6 October 2016 0 Comments
Posted in News

Supreme Court to hear landmark AIG insurance case

AIG Europe Ltd v OC320301 LLP (UKSC 2016/0100)

Monday 10 October 2016 – Court 2, Supreme Court of Justice

A landmark professional indemnity insurance appeal brought by AIG Europe Ltd against private investors will be heard in the Supreme Court on Monday, 10 October 2016, with potentially far-reaching implications for the solicitors’ profession, the insurance industry, and the general public.

The most senior judges in the country will determine whether claims brought by 214 property buyers and investors under the insurance policy held by defunct law firm, The International Law Partnership (TILP), should be treated as one claim, several smaller claims or individual claims.

The hotly-anticipated judgment in this case is likely to be the most important since the House of Lord’s decision in Lloyds TSB General Insurance Holdings and others v. Lloyds Bank Group Insurance Company Limited [2003] UKHL 48. It will be the first time the Supreme Court has been asked to interpret the wording of the aggregation clause in the Minimum Terms of Cover (MTC) for professional indemnity insurance policies which are mandatory for all regulated law firms according to rules set by the Solicitors Regulation Authority.

Richard Woodman, a partner at Royds Withy King, who has been representing the 214 investors since 2010, said: “We act for a large number of very disappointed people who placed their trust in the specialist law firm at the centre of this case, lost their investment due to its catastrophic failings and have spent nearly a decade trying to come to terms with a gaping hole in their finances and the anxiety of not knowing whether they will ever be properly compensated.
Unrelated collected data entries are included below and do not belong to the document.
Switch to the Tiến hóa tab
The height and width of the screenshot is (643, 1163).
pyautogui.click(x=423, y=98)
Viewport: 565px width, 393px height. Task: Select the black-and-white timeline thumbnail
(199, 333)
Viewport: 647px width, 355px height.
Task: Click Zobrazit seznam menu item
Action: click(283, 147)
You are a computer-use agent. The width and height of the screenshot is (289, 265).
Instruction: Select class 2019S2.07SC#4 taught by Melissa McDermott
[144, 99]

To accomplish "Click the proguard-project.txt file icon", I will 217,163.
To make matters worse, they have now become the victims of a concerted attempt by the insurance industry to give insurers carte blanche to decide for themselves whether to treat claims individually or as part of an aggregated group (and therefore subject to one indemnity limit).”

David Bowman, a senior associate leading the Royds Withy King litigation team, continued: “Solicitors are obliged to have professional indemnity insurance to protect their clients, giving them confidence and peace of mind. For the public this is an important reason to instruct solicitors and in this case, that factor was material to why our clients had the confidence to invest in these schemes. Our clients are angry and disappointed that the participating insurer has fought this case for so long and at such cost in an effort to deny them compensation for their losses, which exceed £11 million. The decision by the Supreme Court could well determine this long-running dispute and is likely to have significant and long-lasting implications for many other cases currently going through the courts.”

Royds Withy King represents the 214 investors, mostly ordinary people who wanted to buy holiday homes in two developments in Turkey and Morocco from a company called Midas International Property Developments Plc in 2006 and 2008. That company controlled two local companies which were to carry out the developments. The investors paid money for the holiday homes into two separate trusts held by The International Law Partnership who were charged with releasing money on being satisfied as to the level of security over the land to be developed. But the professional trustees released the investors’ money without adequate security and when the property schemes failed their money was not reimbursed. Both Midas International Property Developments and The International Law Partnership subsequently went insolvent.

Royds Withy King was instructed to restore and bring separate claims against The International Law Partnership for breach of contract, professional negligence and breach of fiduciary duties on behalf of investors in each development. The International Law Partnership’s insurers, AIG Europe Ltd, contested the level of its liability on the basis that all claims could be aggregated to one claim with a maximum pay-out of £3m. The claims total over £11m plus interest so this would mean a substantial shortfall to individual investors.

The case was initially heard in the Commercial Court in July 2015 when AIG lost before Mr Justice Teare having argued that the claims should be treated as one claim and that its limit of liability under the run-off policy was a maximum of £3m.

The Commercial Court found that the wording did not permit the aggregation of claims brought by many individuals into a single claim for the purpose of the AIG policy, as those individuals’ claims were not inter-connected or dependent on each other.

AIG then appealed that decision in the Court of Appeal in March 2016. However it effectively lost there when the Court of Appeal found that relatedness did not necessarily mean inter-connection but did require a unifying factor which was intrinsic to the matters or transactions that gave rise to the claims.

AIG has now appealed the decision of the Court of Appeal to the Supreme Court, which will finally determine this insurance claim and the proper interpretation of the aggregation clause in the Minimum Terms of Cover.

The case will be streamed live on the Supreme Court website from 11am onwards on Monday 10 October 2016.